Profiled asbestos cement roofing is still everywhere on Hull’s older commercial stock. Sheds and warehouses around the docks, units on the trading estates built out in the 1960s and 1970s, and farm buildings across the East Riding all carry it. Most of these roofs were never meant to last sixty years, yet plenty are still structurally sound: just porous, moss-laden and shedding surface fibres as the cement weathers. If you own or manage one, the law expects you to deal with it, and encapsulation is often the most proportionate way to do so.
The duty to manage asbestos in Hull premises
The Control of Asbestos Regulations 2012 place a duty to manage on whoever controls the maintenance of a non-domestic building. In practice that means finding out whether asbestos is present, assessing its condition, keeping a register, and putting a written plan in place to manage the risk. Crucially, the regulations do not say asbestos must be removed. Health and Safety Executive guidance is clear that asbestos-containing materials in good condition, left undisturbed, are often safer managed in place than ripped out. Encapsulation is one recognised way of managing a roof in place: it deals with the weathering problem rather than just recording it.

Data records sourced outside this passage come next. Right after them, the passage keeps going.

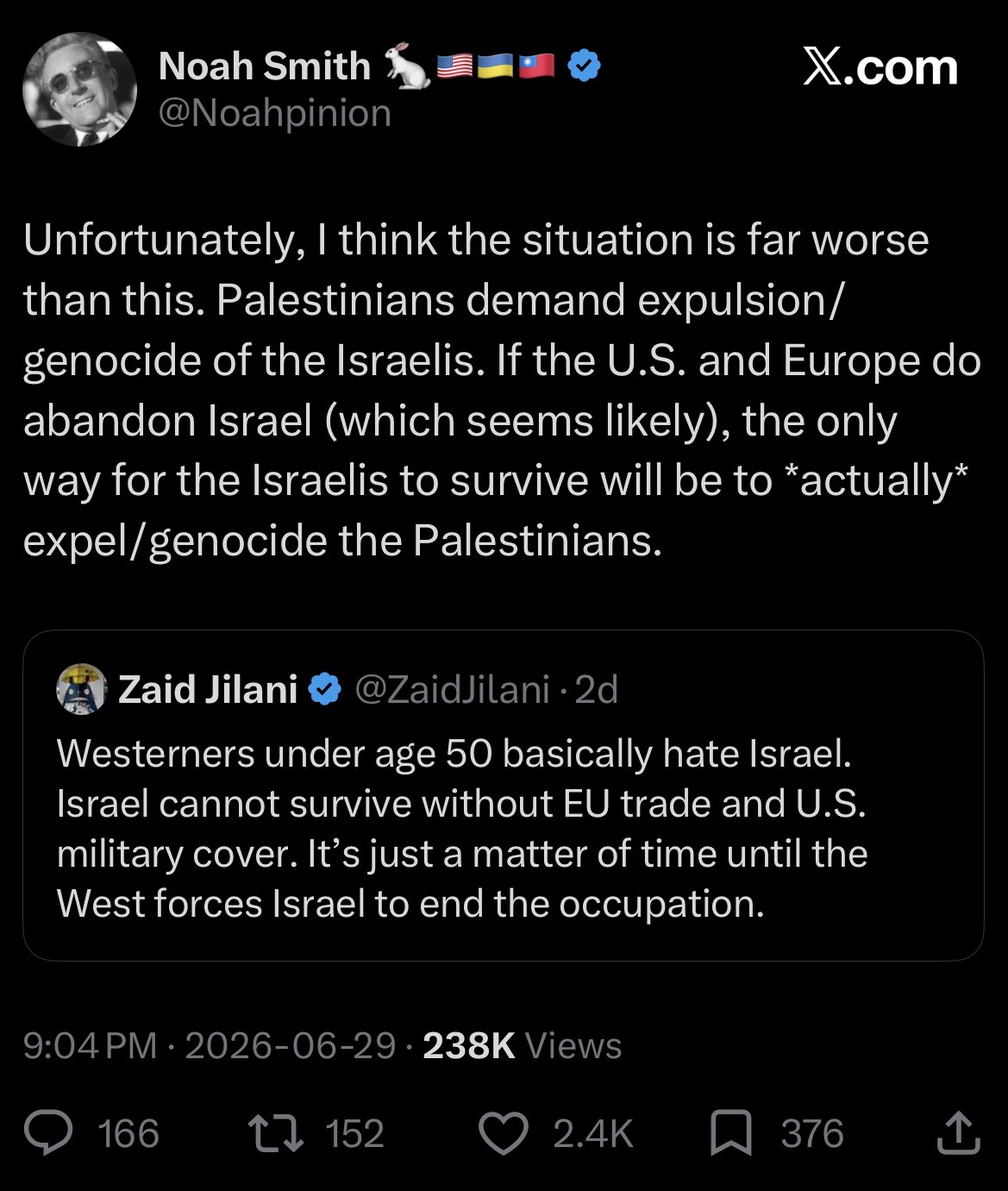Visit the @Noahpinion handle
Image resolution: width=1008 pixels, height=1191 pixels.
[x=275, y=114]
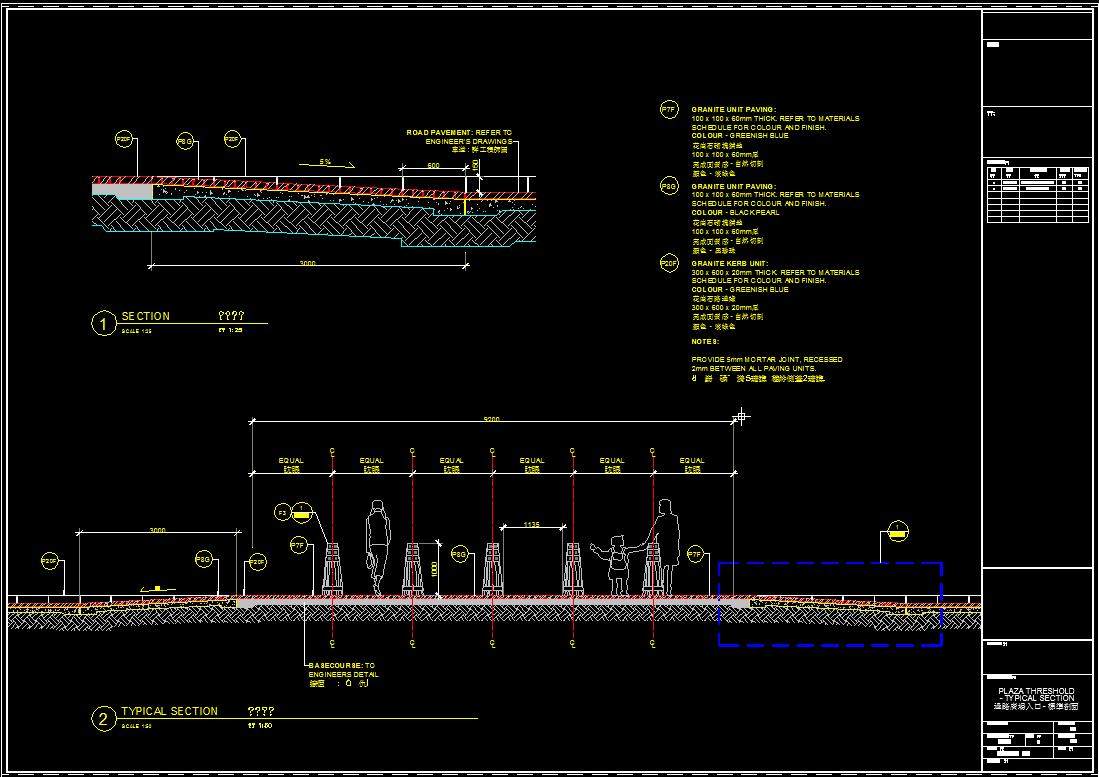Select the 9000 overall dimension text

[x=491, y=419]
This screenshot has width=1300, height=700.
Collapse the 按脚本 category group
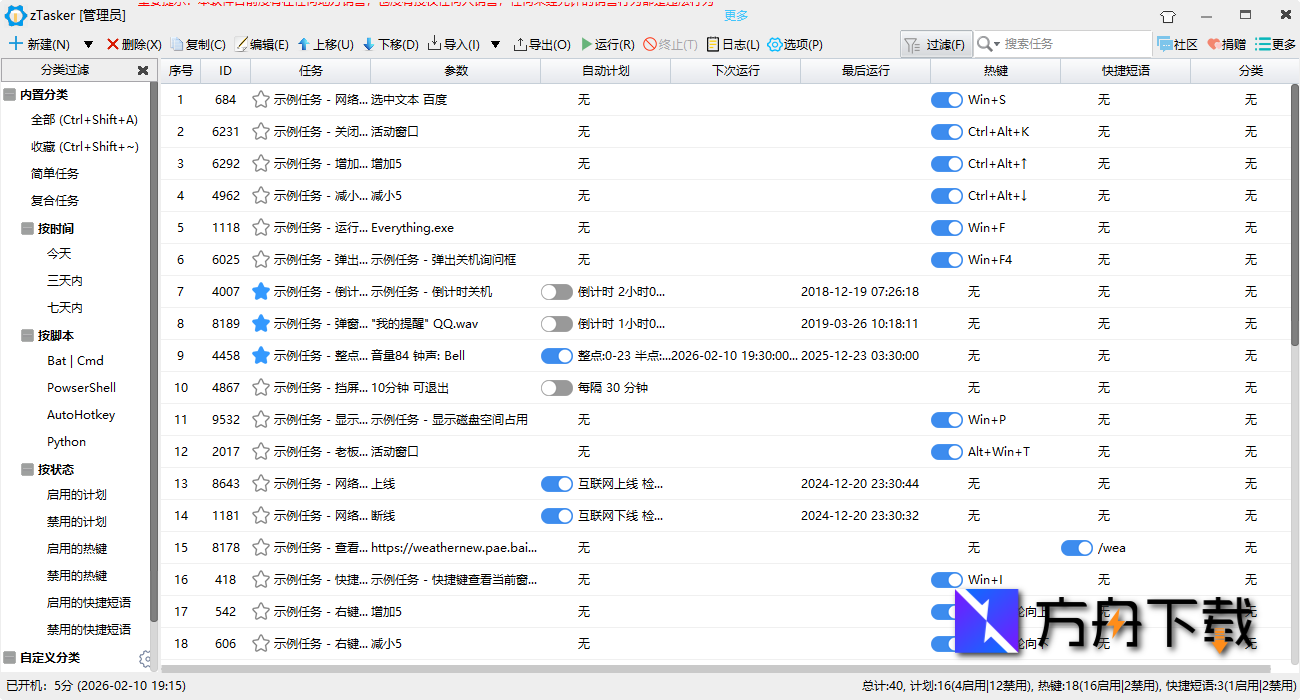[x=28, y=336]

What encapsulation involves on a sound roof
The work starts with a careful clean. Abrasive blasting and aggressive pressure washing are out, because anything that grinds the surface releases fibres. Moss and biological growth are treated and removed under controlled methods, defective fixings and minor laps are attended to, and a purpose-made encapsulant coating system is then applied across the sheets. The coating seals the weathered surface, locks down fibre release, sheds water properly again and slows further decay. The job is done from outside the building, so in most cases the operation underneath carries on.

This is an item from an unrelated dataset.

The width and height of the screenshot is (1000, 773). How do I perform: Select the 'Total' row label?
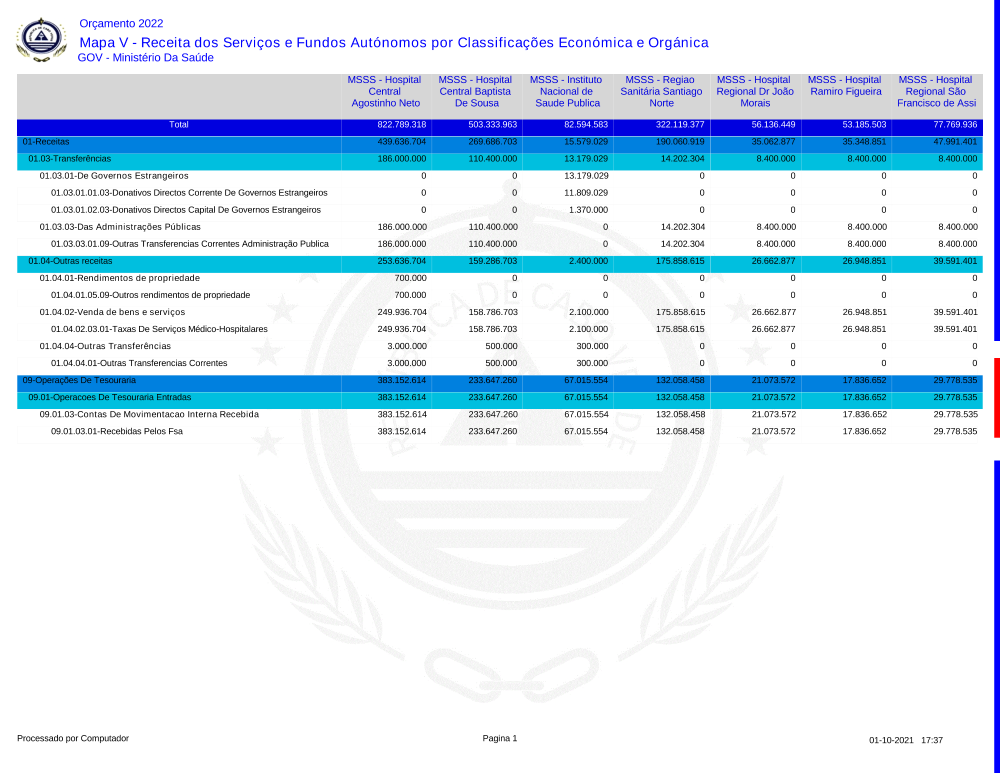178,125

Cost and disruption: how it compares with removal
Stripping an asbestos cement roof is a major undertaking: controlled removal, wrapping and disposal of the sheets as hazardous waste, then the cost of a complete replacement roof, usually with the building out of action while it happens. Encapsulation avoids the strip, the disposal and the new roof, which is why it typically involves less cost and far less disruption. We will not pretend it is always the better deal: coating a roof that is close to the end of its structural life is money wasted, and we say so when we see it.
When encapsulation is the wrong answer
Coatings cannot rescue a failed roof. If sheets are extensively cracked or holed, delaminating, crumbling at the edges or soft enough to be friable, encapsulation is not appropriate and we will not offer it. The same applies where storm or impact damage has gone through the sheet, where the structure beneath is suspect, or where the building is due for redevelopment, in which case removal is the honest recommendation. Badly degraded material needs a removal contractor working under the proper controls, not a coating. Telling you that costs us a job; not telling you would cost you far more.

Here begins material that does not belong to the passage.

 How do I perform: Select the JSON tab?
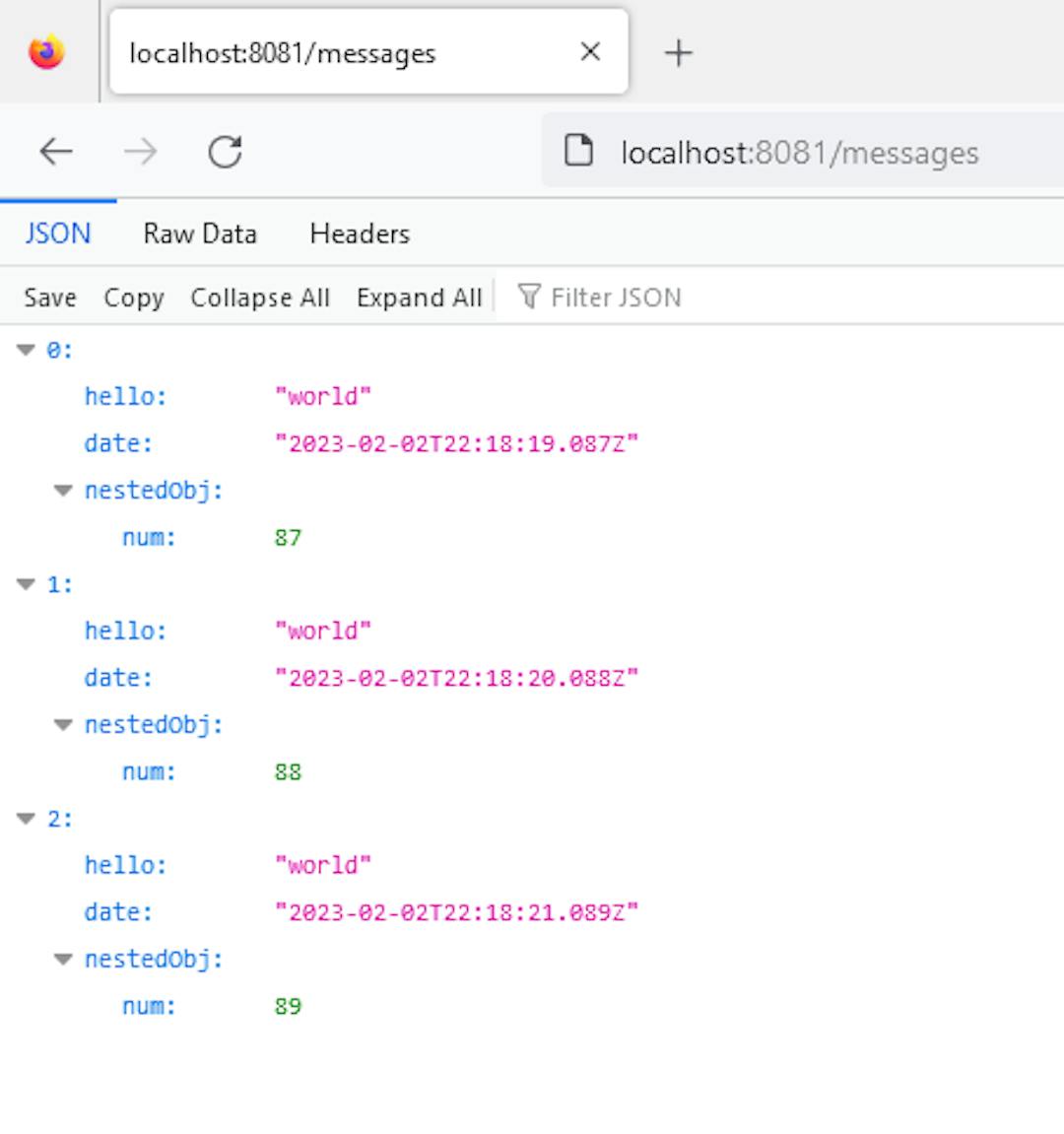click(58, 233)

Survey first, recommendation second
Every enquiry starts with a condition survey, because nobody can price or specify this work honestly from a photograph. On a Hull roof we assess:
- Sheet condition, surface erosion and any softening
- Cracks, holes, previous patch repairs and their extent
- Fixings, flashings, gutters and roof lights
- Moss, lichen and biological growth load
- The underside, where access allows, for damp and delamination
If the roof is sound, you get a written specification for encapsulation. If it is not, you get told plainly that removal is the right route. We are a South-East based contractor working across England, and Hull and the East Riding are well within our normal range. Either way, the survey decides, not the sales pitch.